Noah Smith has an excellent post which is very critical of something John Cochrane wrote. I added a couple more criticisms in comments
Your post is very good as usual. I'd add a couple of things.
Cochrane wrote:
“With the 2013 sequester, Keynesians warned that reduced spending and the end of 99-week unemployment benefits would drive the economy back to recession. Instead, unemployment came down faster than expected, and growth returned, albeit modestly. ”
Exactly which Keynesians predicted that sequestration would cause a recession ? I think that as a matter of good editorial policy, names with citations in support of all such claims should be demanded (I am not saying the WSJ must publish the names, just that a competent editor should demand that the author prove that the author can name such names).

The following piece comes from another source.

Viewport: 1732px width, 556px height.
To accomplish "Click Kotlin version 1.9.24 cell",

I note *again* that, there is no puzzle to Keynesians about why sequestration wasn't followed by a marked change in the growth path of GDP (let alone a recession). The reason is that sequestration did not cause a marked change in the path of US G — real government consumption and investment. It was threatened in advance. It was a change to annual budgets which doesn't force a sudden shift in spending within the year. Much of G is state and local. It declined and declined, then increased. The rate of GDP growth is clearly correlated with G growth. Economists should look at such data before writing.

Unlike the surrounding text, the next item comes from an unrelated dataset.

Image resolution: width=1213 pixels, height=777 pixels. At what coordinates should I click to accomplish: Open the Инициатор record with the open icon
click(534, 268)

Quick look at the graph (don't look at the x-axis) can you guess when sequestration started ?
Also note sequestration hit March 1 2013, extended unemployment benefits ended January 2014. Lumping them together is very casual data analysis. This is quite important because, when one considers state and local spending too, there has been constant anti-Keynesian austerity since ARRA stimulus spending peaked. Thus a stone Keynesian would predict consistently disappointing growth (at least until the past 2 quarters see the graph). This is exactly what happened (where “disappointing” means below Fed forecasts and that is just a fact).